Exact wording is required: transcribe all the entries and leave the images out.

*** Excerpted data ***

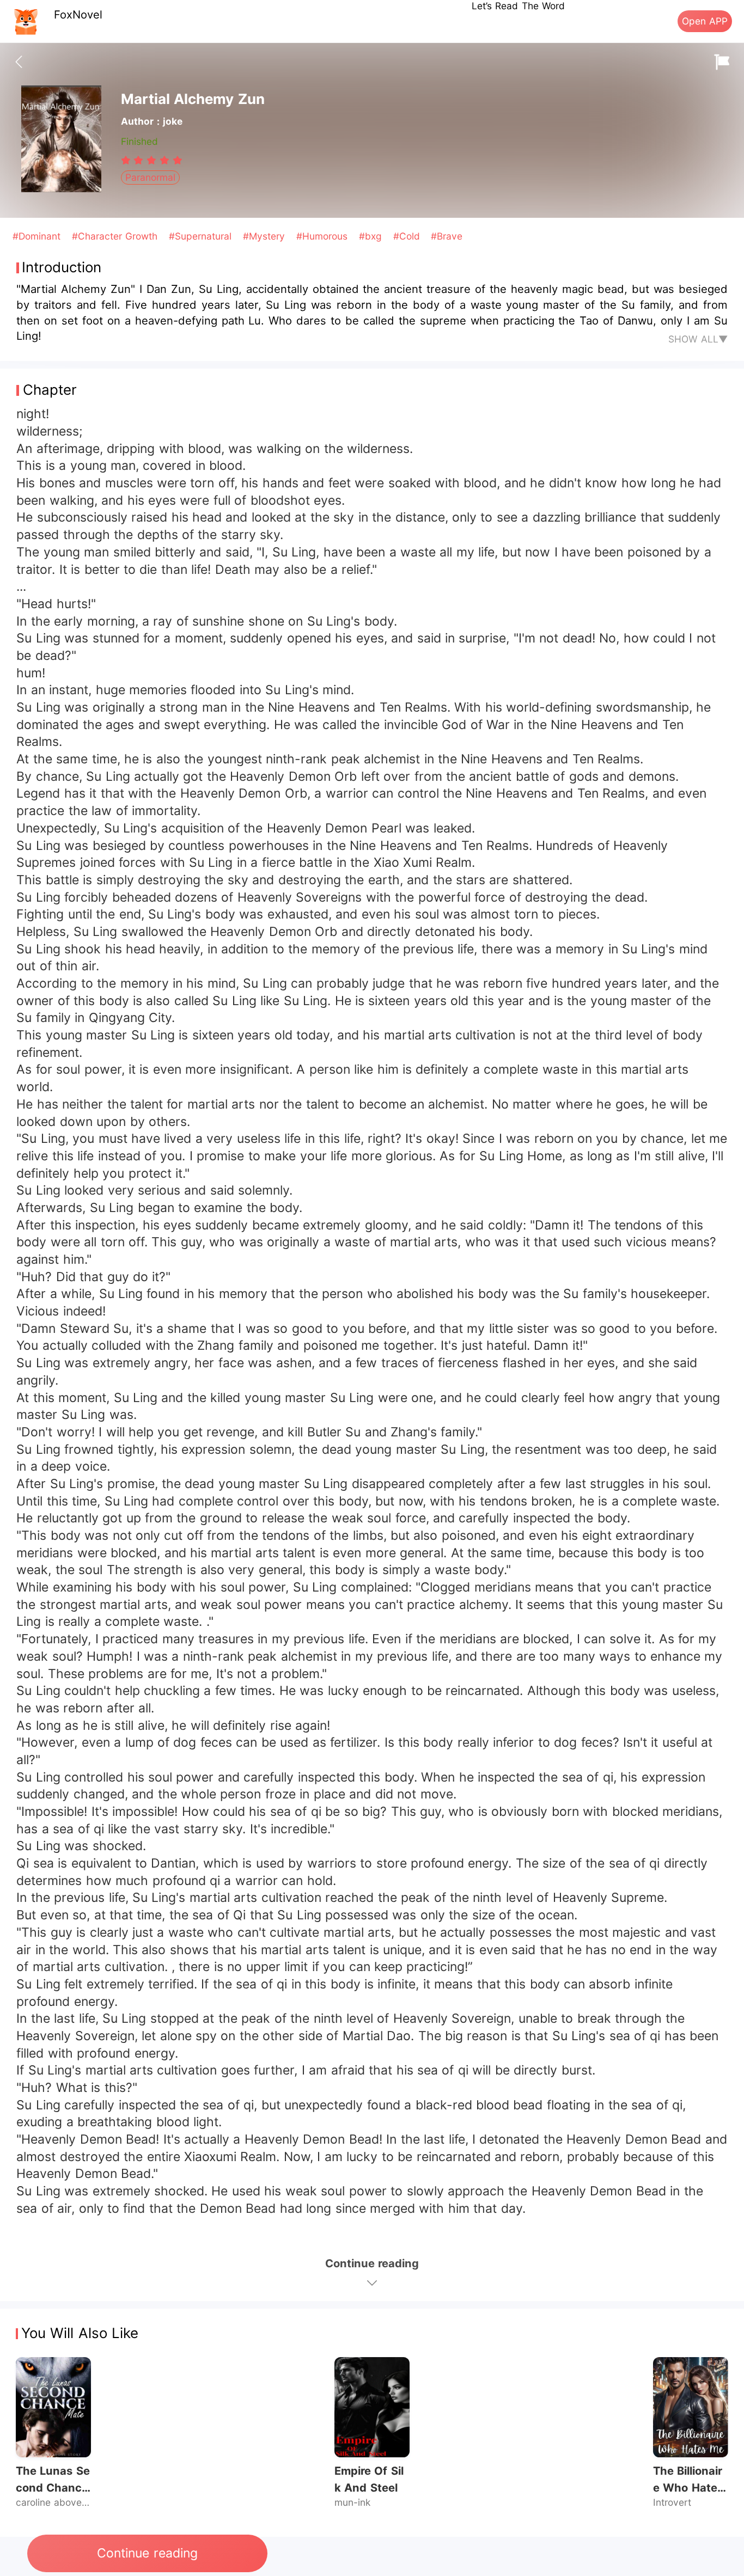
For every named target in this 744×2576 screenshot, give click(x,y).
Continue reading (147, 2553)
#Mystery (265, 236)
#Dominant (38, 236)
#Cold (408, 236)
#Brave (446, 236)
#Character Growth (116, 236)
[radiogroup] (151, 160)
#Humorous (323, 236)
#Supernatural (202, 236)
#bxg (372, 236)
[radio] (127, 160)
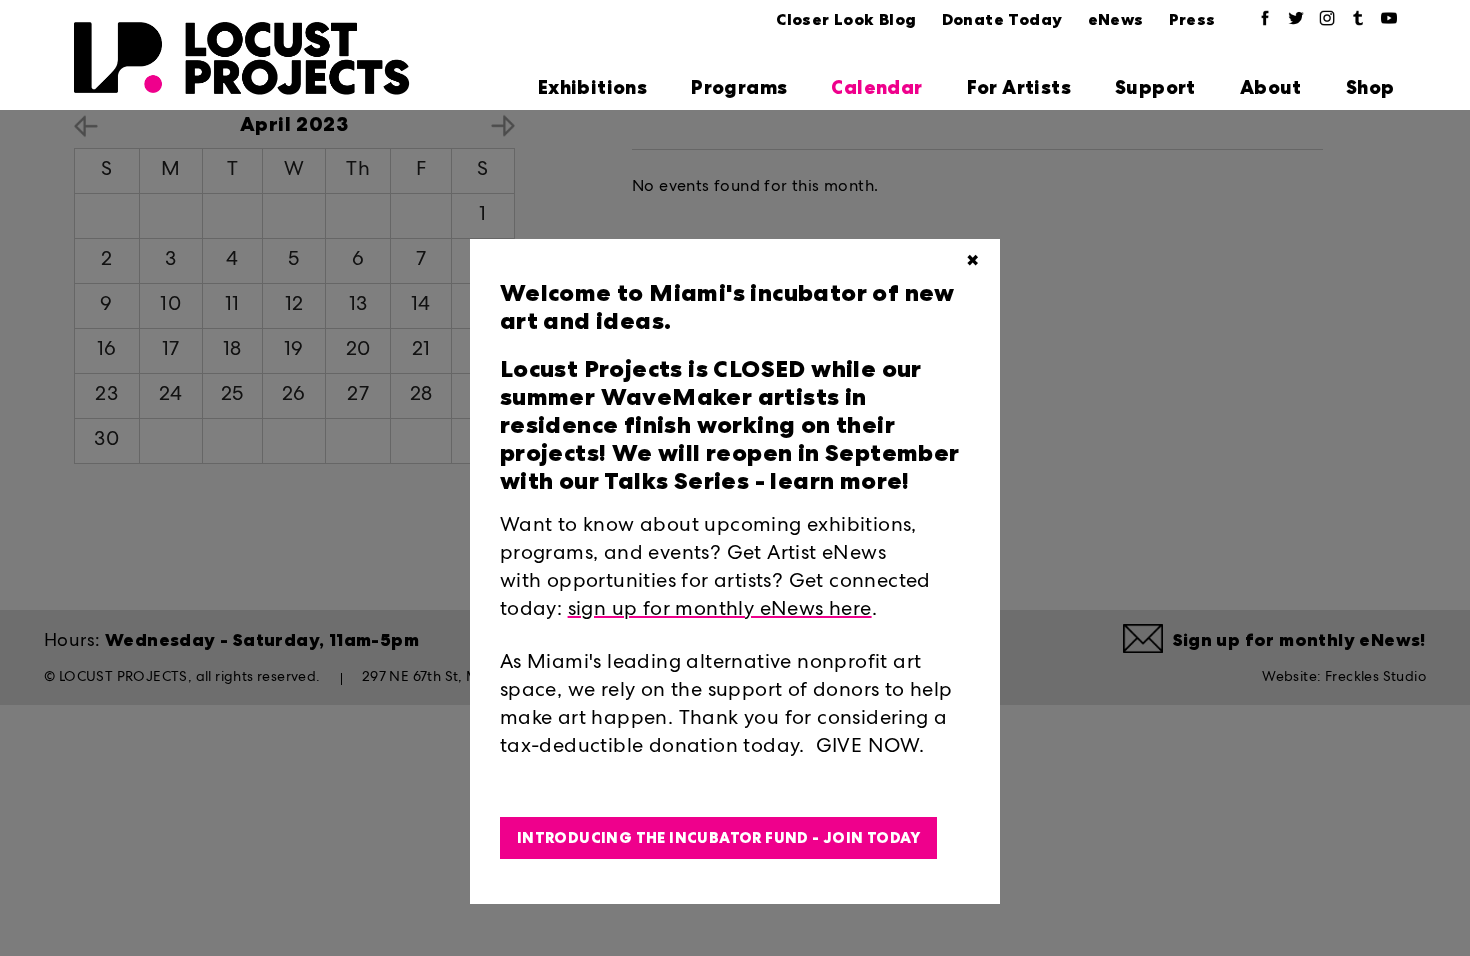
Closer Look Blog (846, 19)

*** End of Excerpted data ***

Solution below
For every named target in this 744×2576 screenshot, give click(x,y).
Continue reading (147, 2553)
#Mystery (265, 236)
#Dominant (38, 236)
#Cold (408, 236)
#Brave (446, 236)
#Character Growth (116, 236)
[radiogroup] (151, 160)
#Humorous (323, 236)
#Supernatural (202, 236)
#bxg (372, 236)
[radio] (127, 160)
Closer Look Blog (846, 19)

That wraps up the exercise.